Why Some Mice Are Smarter Than Others: The Impact of Bone Morphogenetic Protein Signaling on Cognition.

Inbred mice (C57Bl/6) display wide variability in performance on hippocampal-dependent cognitive tasks. Examination of micro-dissected dentate gyrus (DG) after cognitive testing showed a highly significant negative correlation between levels of bone morphometric protein (BMP) signaling and recognition memory. Cognitive performance decline during the aging process, and the degree of cognitive decline is strongly correlated with aging-related increases in BMP signaling. Further, cognitive performance was impaired when the BMP inhibitor, noggin, was knocked down in the DG. Infusion of noggin into the lateral ventricles enhanced DG-dependent cognition while BMP4 infusion led to significant impairments.
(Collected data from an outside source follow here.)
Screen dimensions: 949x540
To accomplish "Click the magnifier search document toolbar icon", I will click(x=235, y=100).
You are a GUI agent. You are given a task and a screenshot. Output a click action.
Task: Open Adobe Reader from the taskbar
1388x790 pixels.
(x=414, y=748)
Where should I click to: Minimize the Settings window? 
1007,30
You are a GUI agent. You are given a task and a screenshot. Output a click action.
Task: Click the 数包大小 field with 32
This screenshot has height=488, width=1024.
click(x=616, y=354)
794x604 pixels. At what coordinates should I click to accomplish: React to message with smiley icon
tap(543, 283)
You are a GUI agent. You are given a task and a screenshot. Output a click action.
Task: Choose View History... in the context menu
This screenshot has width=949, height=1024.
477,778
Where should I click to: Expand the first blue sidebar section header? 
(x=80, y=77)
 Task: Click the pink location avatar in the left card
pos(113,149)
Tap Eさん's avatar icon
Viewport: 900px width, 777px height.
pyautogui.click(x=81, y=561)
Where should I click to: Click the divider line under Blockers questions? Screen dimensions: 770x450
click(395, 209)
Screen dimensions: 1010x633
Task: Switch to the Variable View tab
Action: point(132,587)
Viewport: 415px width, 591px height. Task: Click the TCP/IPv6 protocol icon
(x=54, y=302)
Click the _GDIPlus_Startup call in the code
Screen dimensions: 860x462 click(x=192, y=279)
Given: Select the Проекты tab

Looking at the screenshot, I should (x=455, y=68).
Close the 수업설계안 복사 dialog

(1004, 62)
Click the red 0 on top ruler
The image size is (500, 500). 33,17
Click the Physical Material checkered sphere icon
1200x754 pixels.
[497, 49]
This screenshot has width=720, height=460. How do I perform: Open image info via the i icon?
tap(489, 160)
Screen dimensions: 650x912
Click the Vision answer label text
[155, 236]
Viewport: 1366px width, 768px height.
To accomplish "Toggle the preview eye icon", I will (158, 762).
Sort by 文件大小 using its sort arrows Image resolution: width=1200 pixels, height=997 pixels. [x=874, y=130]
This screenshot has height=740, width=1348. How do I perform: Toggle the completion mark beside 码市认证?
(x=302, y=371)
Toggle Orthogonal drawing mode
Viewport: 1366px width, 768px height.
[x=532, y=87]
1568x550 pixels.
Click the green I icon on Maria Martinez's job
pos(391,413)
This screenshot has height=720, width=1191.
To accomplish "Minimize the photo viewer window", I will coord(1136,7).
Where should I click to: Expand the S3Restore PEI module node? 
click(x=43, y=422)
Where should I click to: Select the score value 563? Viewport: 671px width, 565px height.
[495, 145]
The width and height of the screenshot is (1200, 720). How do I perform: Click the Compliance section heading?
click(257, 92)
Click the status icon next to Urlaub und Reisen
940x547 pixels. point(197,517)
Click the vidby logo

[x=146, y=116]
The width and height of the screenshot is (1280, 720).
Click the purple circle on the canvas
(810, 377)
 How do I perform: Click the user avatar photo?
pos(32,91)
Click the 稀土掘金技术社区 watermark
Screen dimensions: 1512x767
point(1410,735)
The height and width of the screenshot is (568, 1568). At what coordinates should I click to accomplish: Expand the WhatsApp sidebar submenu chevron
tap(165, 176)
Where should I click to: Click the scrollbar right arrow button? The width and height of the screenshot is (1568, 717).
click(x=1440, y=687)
Embryonic overexpression of noggin resulted in lifelong enhancement of recognition and spatial memory while overexpression of BMP4 resulted in lifelong impairment, substantiating the importance of differences in BMP signaling in wildtype mice. These findings indicate that performance in DG-dependent cognitive tasks is largely determined by differences in levels BMP signaling in the dentate gyrus. Significance Statement Throughout life, the generation of new neurons in the brain, or neurogenesis, are known to be important for helping to maintain cognitive abilities. The current study describes a significant mechanism contributing to the changes in neurogenesis in aging and provides a specific molecular target for intervention for aging-related changes in cognitive function.